» Your task
Write out the records in full, exactly as given, but without the images.

Source records:
============================================================

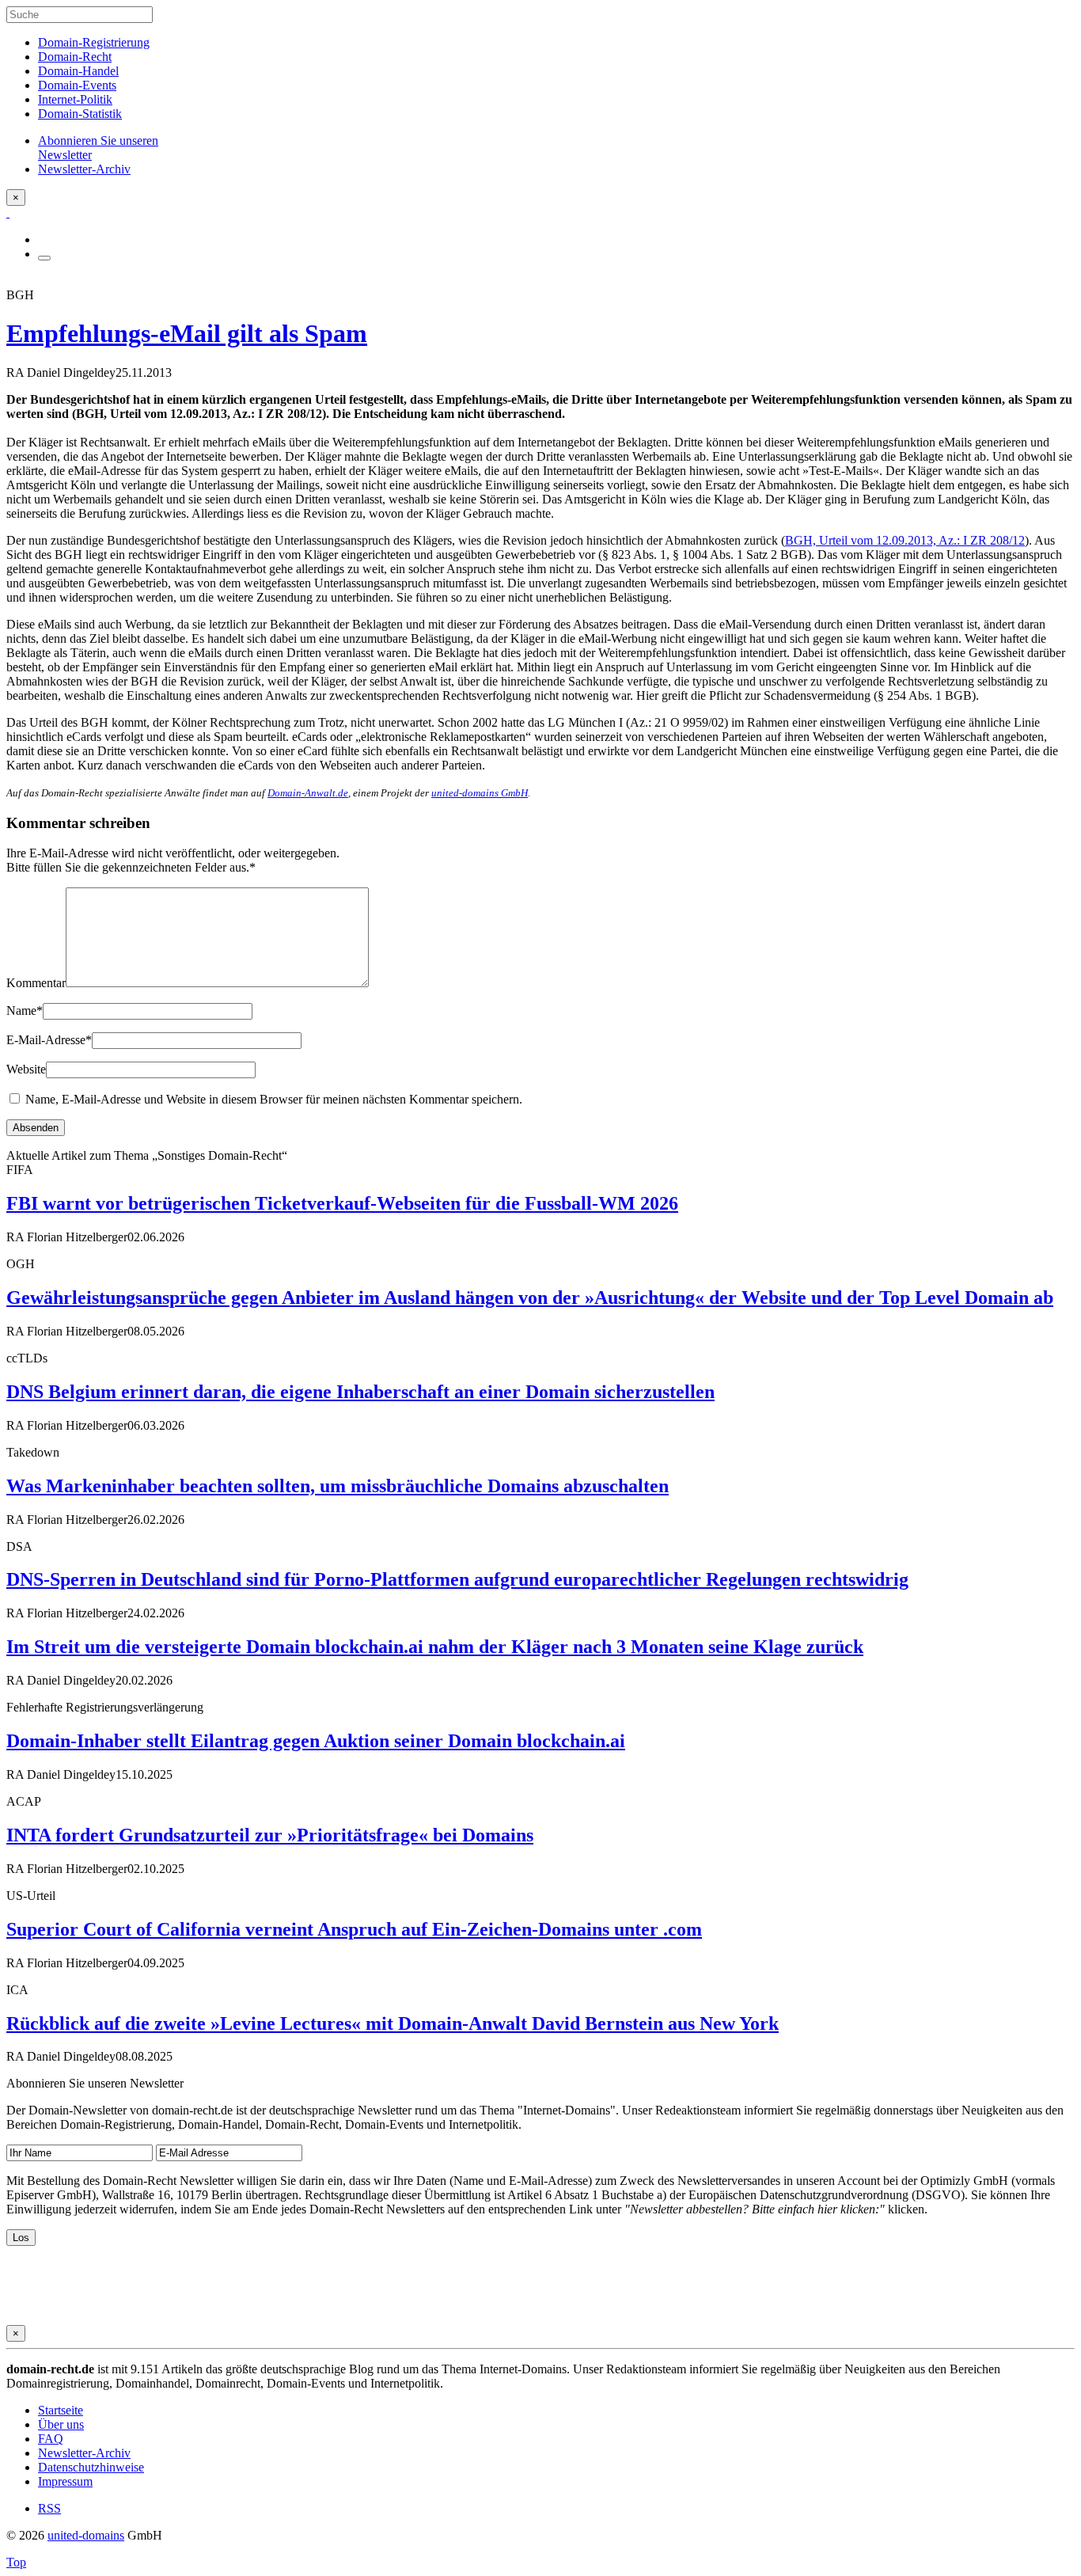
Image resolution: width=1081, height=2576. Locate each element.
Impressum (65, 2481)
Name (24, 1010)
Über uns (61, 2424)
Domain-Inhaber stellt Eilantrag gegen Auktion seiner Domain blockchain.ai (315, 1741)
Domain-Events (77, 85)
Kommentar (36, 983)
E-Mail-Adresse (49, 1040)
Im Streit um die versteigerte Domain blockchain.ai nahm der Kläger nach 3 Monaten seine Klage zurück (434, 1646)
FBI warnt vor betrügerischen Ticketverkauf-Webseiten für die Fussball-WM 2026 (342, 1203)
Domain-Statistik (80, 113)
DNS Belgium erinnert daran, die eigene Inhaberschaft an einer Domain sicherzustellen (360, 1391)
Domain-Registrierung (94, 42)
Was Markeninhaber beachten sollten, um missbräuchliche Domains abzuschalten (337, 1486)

============================================================

» Solution below
Image resolution: width=1081, height=2576. Locate each element.
Impressum (65, 2481)
Name (24, 1010)
Über uns (61, 2424)
Domain-Inhaber stellt Eilantrag gegen Auktion seiner Domain blockchain.ai (315, 1741)
Domain-Events (77, 85)
Kommentar (36, 983)
E-Mail-Adresse (49, 1040)
Im Streit um die versteigerte Domain blockchain.ai nahm der Kläger nach 3 Monaten seine Klage zurück (434, 1646)
FBI warnt vor betrügerischen Ticketverkauf-Webseiten für die Fussball-WM 2026 (342, 1203)
Domain-Statistik (80, 113)
DNS Belgium erinnert daran, die eigene Inhaberschaft an einer Domain sicherzustellen (360, 1391)
Domain-Registrierung (94, 42)
Was Markeninhaber beachten sollten, um missbräuchliche Domains abzuschalten (337, 1486)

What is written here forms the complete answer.